Sparkling with colour, light and movement, Untitled is a sumptuous vision dating from a pivotal moment in Sam Francis’ early career. Included in major touring retrospectives originating at the Museum of Fine Arts, Houston (1967) and the Kunsthalle Basel (1968), it demonstrates the exquisite flourishing of his artistic language as he took his place on the global stage. Ribbons of red, blue, green, yellow and black converge upon the paper—which the artist subsequently laid on board—dispersing into drips and spatters. Shards of pale, blank space gleam through the texture like rays of light, infusing the colours with a luminous brilliance. After seven years of living in Paris, where he had absorbed the influence of Claude Monet, Pierre Bonnard and others, Francis began to travel widely across America and Asia in 1957, leading the gallerist Martha Jackson to describe him as the first truly international American painter. With major examples held in the Tate, London, the Museum of Modern Art, New York and the Broad Foundation, Los Angeles, the works of this period are alive with newfound inspiration, each stroke an expression of ecstatic liberation.

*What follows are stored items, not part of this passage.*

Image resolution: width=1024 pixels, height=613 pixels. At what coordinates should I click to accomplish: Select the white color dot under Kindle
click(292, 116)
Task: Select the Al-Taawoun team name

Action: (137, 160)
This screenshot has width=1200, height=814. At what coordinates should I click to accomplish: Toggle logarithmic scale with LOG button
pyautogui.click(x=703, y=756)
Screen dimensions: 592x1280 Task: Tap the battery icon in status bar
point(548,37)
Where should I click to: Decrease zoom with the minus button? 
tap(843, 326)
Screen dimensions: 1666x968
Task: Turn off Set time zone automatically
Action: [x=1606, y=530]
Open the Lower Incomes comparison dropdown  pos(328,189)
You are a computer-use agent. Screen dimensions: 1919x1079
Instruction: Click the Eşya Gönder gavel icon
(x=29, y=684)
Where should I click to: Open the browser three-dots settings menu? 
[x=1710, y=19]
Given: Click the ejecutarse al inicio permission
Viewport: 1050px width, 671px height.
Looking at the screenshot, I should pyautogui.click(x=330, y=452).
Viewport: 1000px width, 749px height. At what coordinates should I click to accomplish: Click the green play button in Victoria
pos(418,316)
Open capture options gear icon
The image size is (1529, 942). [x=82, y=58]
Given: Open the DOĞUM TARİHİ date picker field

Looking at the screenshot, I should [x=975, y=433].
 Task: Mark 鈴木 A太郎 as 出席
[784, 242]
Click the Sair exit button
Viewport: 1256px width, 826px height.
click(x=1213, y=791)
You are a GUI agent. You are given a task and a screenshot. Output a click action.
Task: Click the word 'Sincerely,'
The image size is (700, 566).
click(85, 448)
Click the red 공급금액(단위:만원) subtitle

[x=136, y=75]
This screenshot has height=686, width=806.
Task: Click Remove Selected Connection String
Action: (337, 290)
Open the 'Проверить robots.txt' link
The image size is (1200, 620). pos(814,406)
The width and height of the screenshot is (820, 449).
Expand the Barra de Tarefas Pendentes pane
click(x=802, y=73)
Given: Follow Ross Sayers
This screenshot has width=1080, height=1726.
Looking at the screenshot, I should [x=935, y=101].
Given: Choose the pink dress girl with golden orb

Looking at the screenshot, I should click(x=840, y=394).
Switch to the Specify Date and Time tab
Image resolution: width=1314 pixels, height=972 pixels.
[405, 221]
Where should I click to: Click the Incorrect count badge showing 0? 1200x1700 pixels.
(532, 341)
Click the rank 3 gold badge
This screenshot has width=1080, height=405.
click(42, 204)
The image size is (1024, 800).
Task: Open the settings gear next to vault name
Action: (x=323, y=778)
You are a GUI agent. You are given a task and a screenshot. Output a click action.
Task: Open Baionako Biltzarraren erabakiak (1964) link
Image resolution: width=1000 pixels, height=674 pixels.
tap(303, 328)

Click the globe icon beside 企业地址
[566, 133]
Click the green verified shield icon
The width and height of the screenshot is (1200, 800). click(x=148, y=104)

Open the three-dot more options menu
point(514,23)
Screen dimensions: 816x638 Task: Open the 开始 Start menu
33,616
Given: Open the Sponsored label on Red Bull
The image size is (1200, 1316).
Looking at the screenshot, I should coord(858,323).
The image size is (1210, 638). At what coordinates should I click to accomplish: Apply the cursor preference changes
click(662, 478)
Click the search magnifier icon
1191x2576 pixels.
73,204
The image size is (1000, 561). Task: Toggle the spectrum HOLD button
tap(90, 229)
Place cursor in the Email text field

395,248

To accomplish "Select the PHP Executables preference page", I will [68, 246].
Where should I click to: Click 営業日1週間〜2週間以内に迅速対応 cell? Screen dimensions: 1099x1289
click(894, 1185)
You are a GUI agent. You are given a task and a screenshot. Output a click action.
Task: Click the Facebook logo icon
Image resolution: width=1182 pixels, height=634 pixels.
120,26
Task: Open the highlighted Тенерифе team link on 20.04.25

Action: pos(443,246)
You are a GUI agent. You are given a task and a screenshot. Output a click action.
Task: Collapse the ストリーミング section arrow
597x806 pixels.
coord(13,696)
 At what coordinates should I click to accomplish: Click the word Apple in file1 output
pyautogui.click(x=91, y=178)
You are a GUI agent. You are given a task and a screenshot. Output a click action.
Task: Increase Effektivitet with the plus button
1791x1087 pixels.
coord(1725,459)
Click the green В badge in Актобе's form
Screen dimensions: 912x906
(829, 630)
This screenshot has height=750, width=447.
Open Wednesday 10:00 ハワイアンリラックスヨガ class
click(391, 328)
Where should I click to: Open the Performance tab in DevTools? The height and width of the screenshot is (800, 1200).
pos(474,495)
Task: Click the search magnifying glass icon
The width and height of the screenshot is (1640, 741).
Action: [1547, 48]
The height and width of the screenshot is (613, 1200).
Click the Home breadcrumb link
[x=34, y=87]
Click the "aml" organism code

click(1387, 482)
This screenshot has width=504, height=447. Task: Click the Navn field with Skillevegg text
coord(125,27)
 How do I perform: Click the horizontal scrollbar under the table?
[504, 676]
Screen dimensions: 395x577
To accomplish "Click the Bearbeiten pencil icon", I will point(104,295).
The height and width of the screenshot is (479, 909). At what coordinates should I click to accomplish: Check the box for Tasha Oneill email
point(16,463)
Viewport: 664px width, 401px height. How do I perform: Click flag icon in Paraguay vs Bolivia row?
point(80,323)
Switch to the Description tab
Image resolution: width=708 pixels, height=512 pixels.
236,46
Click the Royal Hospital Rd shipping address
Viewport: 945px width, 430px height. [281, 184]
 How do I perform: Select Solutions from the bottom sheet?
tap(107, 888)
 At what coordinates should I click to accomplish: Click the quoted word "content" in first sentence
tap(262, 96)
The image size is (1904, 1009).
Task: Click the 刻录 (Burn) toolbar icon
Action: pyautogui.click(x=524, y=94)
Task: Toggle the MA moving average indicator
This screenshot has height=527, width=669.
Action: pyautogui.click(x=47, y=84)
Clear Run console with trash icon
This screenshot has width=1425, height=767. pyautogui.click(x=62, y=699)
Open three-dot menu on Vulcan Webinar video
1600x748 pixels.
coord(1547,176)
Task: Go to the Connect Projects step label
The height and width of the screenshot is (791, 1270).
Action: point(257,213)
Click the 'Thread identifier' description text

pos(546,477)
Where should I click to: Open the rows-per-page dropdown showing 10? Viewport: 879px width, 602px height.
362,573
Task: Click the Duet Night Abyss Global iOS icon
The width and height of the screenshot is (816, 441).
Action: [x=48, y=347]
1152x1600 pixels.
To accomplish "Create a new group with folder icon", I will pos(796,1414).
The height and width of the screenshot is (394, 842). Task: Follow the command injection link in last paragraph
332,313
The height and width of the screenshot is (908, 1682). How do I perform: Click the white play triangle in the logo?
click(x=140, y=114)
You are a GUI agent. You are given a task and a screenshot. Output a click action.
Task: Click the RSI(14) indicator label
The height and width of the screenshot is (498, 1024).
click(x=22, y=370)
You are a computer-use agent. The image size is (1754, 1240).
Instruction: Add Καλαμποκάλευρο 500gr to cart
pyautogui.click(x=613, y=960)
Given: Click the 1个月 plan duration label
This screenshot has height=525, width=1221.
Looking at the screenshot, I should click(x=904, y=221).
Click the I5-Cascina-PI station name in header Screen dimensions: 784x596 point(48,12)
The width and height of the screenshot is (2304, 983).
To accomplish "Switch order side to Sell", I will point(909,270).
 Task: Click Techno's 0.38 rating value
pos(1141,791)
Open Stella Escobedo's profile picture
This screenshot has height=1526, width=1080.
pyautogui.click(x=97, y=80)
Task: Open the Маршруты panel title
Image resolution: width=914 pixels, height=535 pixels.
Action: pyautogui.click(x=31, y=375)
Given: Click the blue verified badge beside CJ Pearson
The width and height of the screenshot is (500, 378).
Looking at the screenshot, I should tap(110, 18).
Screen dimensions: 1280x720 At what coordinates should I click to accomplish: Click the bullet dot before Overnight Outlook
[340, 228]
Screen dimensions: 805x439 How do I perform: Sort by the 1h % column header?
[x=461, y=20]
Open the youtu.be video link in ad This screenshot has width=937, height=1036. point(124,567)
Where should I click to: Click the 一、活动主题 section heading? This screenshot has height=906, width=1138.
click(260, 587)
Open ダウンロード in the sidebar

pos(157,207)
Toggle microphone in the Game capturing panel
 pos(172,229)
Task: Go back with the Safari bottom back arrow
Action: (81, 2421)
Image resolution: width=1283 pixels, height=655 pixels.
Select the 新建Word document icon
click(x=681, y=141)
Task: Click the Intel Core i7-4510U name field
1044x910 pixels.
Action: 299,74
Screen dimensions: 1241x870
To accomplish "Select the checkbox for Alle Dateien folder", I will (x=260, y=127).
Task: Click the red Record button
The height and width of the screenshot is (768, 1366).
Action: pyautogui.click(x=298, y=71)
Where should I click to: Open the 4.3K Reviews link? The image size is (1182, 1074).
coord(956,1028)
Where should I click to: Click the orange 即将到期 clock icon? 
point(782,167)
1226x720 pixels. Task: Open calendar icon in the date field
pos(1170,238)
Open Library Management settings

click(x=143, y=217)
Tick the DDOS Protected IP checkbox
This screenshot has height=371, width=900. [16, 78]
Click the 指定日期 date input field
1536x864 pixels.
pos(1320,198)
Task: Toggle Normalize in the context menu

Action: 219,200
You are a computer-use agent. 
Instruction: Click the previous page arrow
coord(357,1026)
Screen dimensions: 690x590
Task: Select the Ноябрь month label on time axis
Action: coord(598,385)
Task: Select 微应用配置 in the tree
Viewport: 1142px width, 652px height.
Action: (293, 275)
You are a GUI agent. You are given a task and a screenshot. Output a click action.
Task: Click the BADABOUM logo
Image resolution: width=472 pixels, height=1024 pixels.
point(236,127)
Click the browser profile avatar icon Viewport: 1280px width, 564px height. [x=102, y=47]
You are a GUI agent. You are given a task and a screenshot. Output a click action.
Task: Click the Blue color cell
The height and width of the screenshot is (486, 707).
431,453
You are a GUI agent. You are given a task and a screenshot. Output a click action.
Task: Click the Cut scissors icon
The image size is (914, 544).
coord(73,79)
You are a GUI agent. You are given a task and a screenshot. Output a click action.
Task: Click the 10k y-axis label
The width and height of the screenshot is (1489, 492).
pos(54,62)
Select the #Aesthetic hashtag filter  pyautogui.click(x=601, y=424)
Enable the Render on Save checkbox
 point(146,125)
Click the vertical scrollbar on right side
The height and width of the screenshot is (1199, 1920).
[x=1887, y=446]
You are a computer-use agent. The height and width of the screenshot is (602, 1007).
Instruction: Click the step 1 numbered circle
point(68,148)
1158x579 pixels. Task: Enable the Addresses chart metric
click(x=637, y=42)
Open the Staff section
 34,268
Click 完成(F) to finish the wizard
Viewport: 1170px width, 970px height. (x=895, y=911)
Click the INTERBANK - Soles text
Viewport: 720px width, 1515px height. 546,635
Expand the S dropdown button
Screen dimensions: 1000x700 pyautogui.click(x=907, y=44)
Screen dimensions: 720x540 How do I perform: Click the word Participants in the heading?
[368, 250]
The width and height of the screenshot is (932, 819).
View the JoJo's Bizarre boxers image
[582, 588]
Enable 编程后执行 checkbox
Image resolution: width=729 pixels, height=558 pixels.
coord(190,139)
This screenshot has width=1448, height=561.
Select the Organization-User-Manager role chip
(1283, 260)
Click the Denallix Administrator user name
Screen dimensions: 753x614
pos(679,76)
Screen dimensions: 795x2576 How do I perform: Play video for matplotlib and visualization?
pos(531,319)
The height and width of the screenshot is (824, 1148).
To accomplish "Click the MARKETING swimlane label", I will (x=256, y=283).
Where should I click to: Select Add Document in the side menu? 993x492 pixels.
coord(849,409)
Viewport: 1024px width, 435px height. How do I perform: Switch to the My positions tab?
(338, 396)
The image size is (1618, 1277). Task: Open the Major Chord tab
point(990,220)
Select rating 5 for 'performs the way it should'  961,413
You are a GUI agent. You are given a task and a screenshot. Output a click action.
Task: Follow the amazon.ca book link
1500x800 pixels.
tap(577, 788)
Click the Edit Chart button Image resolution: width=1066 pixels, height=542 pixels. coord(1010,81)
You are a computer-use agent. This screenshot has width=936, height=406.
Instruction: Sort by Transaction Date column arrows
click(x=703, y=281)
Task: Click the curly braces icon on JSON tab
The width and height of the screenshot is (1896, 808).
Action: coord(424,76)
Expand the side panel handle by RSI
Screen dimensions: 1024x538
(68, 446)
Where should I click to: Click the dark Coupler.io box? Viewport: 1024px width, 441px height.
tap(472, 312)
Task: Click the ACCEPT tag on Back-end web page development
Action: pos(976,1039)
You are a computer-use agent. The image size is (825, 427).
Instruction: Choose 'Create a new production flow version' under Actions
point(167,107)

Francis had originally been inspired to take up painting in 1944, during his time as a member of the US Army Air Corps. While recovering from spinal tuberculosis in hospital, writes James Johnson Sweeney, he became fascinated by the ‘play of light on the ceiling, the dawn sky and sunset sky effect over the Pacific ... not just the play of light, but the substance from which light is made’ (J. J. Sweeney, quoted in P. Selz, Sam Francis, New York 1975, p. 34). Pivoting from his studies in medicine, Francis began to attend art classes at the University of California, Berkeley in 1947, forming relationships with artists such as Mark Rothko and Clyfford Still. His early encounters with the Abstract Expressionists would continue to infuse his language after his move to France in 1950: their disembodied treatment of colour and texture lingered in his mind as he encountered Bonnet’s sun-drenched vistas, Henri Matisse’s Fauvist spectacles and Monet’s Nymphéas in the Musée de l’Orangerie. Francis would also establish friendships with a number of second-generation Abstract Expressionists living in Paris during the 1950s: among them Jean-Paul Riopelle and Joan Mitchell, whose combined influence simmers in the present work’s gestural splatters and rivulets.

Though painted in Paris, the present work takes its place within a period of thrilling international exploration for Francis. Between January and November 1957, the artist spent time in New York, Mexico and his native California, as well as Japan, Hong Kong, Thailand, India and Italy. Francis had, by this stage, already achieved recognition in both France and America, notably featuring alongside Franz Kline, Philip Guston and others in the landmark 1956 group exhibition Twelve Americans at the Museum of Modern Art, New York. As he travelled Asia, however, his world began to widen further, finding particular affinity with the art, philosophies and culture he encountered in Japan. While there, Francis spent time living and working in a temple, and would subsequently take a studio in Tokyo that he retained for much of the rest of his life. His fascination with the relationship between colour and negative space was particularly resonant with the Japanese concept of ‘ma’, which describes the interaction between form and emptiness. In the present work, this dynamic is expressed with succinct eloquence: void and gesture are tightly intertwined, each infusing one another with life.